Your goal: The whole listing is to be printed again exactly.

Given entries:
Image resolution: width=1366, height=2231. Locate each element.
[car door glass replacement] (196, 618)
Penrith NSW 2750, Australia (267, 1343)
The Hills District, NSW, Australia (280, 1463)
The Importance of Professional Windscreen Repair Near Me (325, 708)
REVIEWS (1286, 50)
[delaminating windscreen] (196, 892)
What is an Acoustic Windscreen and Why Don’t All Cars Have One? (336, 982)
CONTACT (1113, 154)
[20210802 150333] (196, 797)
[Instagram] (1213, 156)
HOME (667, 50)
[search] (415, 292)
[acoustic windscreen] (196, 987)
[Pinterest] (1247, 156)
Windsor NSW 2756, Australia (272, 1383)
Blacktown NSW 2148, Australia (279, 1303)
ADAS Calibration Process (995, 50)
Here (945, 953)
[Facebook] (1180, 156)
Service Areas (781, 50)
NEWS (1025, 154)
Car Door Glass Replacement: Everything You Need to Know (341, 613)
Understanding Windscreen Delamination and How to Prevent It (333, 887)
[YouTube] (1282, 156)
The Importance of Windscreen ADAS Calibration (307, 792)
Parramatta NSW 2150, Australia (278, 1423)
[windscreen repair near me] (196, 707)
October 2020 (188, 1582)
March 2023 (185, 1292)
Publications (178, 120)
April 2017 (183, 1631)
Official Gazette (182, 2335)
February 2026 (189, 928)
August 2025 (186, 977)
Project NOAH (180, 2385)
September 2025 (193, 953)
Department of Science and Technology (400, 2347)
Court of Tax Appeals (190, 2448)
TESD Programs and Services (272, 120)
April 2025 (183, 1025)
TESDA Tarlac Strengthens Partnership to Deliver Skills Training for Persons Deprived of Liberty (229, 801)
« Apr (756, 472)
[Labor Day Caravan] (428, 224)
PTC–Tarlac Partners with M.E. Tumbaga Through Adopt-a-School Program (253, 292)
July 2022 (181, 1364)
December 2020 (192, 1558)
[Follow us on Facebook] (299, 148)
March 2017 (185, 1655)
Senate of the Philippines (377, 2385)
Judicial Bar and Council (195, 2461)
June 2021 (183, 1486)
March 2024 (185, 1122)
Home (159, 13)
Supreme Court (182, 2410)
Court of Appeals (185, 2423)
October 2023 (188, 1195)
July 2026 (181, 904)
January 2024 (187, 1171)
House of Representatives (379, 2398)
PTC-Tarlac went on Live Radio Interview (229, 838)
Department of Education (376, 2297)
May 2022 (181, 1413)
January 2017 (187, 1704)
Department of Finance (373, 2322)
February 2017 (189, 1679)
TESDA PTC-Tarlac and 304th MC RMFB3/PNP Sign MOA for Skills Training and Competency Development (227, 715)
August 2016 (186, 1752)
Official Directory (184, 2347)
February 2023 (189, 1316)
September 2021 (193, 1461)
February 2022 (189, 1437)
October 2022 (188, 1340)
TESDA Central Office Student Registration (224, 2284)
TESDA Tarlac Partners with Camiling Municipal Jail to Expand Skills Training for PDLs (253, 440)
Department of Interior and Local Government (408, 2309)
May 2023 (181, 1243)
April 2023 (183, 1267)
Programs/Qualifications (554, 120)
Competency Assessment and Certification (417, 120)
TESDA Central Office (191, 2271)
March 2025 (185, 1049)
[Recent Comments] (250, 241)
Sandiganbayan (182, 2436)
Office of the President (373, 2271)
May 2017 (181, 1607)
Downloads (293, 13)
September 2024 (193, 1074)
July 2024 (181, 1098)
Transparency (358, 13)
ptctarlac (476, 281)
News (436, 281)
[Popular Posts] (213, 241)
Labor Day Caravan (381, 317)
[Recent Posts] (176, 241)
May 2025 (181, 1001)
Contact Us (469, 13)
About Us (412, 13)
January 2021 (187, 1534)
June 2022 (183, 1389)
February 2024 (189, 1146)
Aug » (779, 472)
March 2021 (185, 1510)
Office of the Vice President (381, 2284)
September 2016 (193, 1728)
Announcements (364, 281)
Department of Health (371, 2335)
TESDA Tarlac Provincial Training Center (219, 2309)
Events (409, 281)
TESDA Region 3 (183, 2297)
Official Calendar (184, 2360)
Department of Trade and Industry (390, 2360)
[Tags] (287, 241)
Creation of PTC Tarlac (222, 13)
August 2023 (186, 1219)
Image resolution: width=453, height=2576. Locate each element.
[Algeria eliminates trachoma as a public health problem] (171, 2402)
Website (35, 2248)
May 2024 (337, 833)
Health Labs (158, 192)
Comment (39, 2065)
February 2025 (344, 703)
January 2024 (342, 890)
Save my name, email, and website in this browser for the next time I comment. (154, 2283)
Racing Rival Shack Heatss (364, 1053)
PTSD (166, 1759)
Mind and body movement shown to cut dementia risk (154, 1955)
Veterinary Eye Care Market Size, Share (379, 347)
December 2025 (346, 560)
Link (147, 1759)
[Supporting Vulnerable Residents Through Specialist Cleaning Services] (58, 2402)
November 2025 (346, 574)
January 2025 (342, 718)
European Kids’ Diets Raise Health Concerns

Completed task:
Image resolution: width=1366, height=2231. Locate each element.
[car door glass replacement] (196, 618)
Penrith NSW 2750, Australia (267, 1343)
The Hills District, NSW, Australia (280, 1463)
The Importance of Professional Windscreen Repair Near Me (325, 708)
REVIEWS (1286, 50)
[delaminating windscreen] (196, 892)
What is an Acoustic Windscreen and Why Don’t All Cars Have One? (336, 982)
CONTACT (1113, 154)
[20210802 150333] (196, 797)
[Instagram] (1213, 156)
HOME (667, 50)
[search] (415, 292)
[acoustic windscreen] (196, 987)
[Pinterest] (1247, 156)
Windsor NSW 2756, Australia (272, 1383)
Blacktown NSW 2148, Australia (279, 1303)
ADAS Calibration Process (995, 50)
Here (945, 953)
[Facebook] (1180, 156)
Service Areas (781, 50)
NEWS (1025, 154)
Car Door Glass Replacement: Everything You Need to Know (341, 613)
Understanding Windscreen Delamination and How to Prevent It (333, 887)
[YouTube] (1282, 156)
The Importance of Windscreen ADAS Calibration (307, 792)
Parramatta NSW 2150, Australia (278, 1423)
[windscreen repair near me] (196, 707)
October 2020 (188, 1582)
March 2023 (185, 1292)
Publications (178, 120)
April 2017 (183, 1631)
Official Gazette (182, 2335)
February 2026 (189, 928)
August 2025 (186, 977)
Project NOAH (180, 2385)
September 2025 (193, 953)
Department of Science and Technology (400, 2347)
Court of Tax Appeals (190, 2448)
TESD Programs and Services (272, 120)
April 2025 (183, 1025)
TESDA Tarlac Strengthens Partnership to Deliver Skills Training for Persons Deprived of Liberty (229, 801)
« Apr (756, 472)
[Labor Day Caravan] (428, 224)
PTC–Tarlac Partners with M.E. Tumbaga Through Adopt-a-School Program (253, 292)
July 2022 (181, 1364)
December 2020 (192, 1558)
[Follow us on Facebook] (299, 148)
March 2017 (185, 1655)
Senate of the Philippines (377, 2385)
Judicial Bar and Council (195, 2461)
June 2021 (183, 1486)
March 2024 (185, 1122)
Home (159, 13)
Supreme Court (182, 2410)
Court of Appeals (185, 2423)
October 2023 (188, 1195)
July 2026 (181, 904)
January 2024 (187, 1171)
House of Representatives (379, 2398)
PTC-Tarlac went on Live Radio Interview (229, 838)
Department of Education (376, 2297)
May 2022 (181, 1413)
January 2017 (187, 1704)
Department of Finance (373, 2322)
February 2017 (189, 1679)
TESDA PTC-Tarlac and 304th MC RMFB3/PNP Sign MOA for Skills Training and Competency Development (227, 715)
August 2016 (186, 1752)
Official Directory (184, 2347)
February 2023 (189, 1316)
September 2021 (193, 1461)
February 2022 (189, 1437)
October 2022 (188, 1340)
TESDA Central Office Student Registration (224, 2284)
TESDA Tarlac Partners with Camiling Municipal Jail to Expand Skills Training for PDLs (253, 440)
Department of Interior and Local Government (408, 2309)
May 2023 (181, 1243)
April 2023 (183, 1267)
Programs/Qualifications (554, 120)
Competency Assessment and Certification (417, 120)
TESDA Central Office (191, 2271)
March 2025 (185, 1049)
[Recent Comments] (250, 241)
Sandiganbayan (182, 2436)
Office of the President (373, 2271)
May 2017 (181, 1607)
Downloads (293, 13)
September 2024 (193, 1074)
July 2024 (181, 1098)
Transparency (358, 13)
ptctarlac (476, 281)
News (436, 281)
[Popular Posts] (213, 241)
Labor Day Caravan (381, 317)
[Recent Posts] (176, 241)
May 2025 (181, 1001)
Contact Us (469, 13)
About Us (412, 13)
January 2021 (187, 1534)
June 2022 (183, 1389)
February 2024 (189, 1146)
Aug » (779, 472)
March 2021 (185, 1510)
Office of the Vice President (381, 2284)
September 2016 (193, 1728)
Announcements (364, 281)
Department of Health (371, 2335)
TESDA Tarlac Provincial Training Center (219, 2309)
Events (409, 281)
TESDA Region 3 (183, 2297)
Official Calendar (184, 2360)
Department of Trade and Industry (390, 2360)
[Tags] (287, 241)
Creation of PTC Tarlac (222, 13)
August 2023 (186, 1219)
Image resolution: width=453, height=2576. Locate each element.
[Algeria eliminates trachoma as a public health problem] (171, 2402)
Website (35, 2248)
May 2024 (337, 833)
Health Labs (158, 192)
Comment (39, 2065)
February 2025 (344, 703)
January 2024 (342, 890)
Save my name, email, and website in this browser for the next time I comment. (154, 2283)
Racing Rival Shack Heatss (364, 1053)
PTSD (166, 1759)
Mind and body movement shown to cut dementia risk (154, 1955)
Veterinary Eye Care Market Size, Share (379, 347)
December 2025 (346, 560)
Link (147, 1759)
[Supporting Vulnerable Residents Through Specialist Cleaning Services] (58, 2402)
November 2025 (346, 574)
January 2025 (342, 718)
European Kids’ Diets Raise Health Concerns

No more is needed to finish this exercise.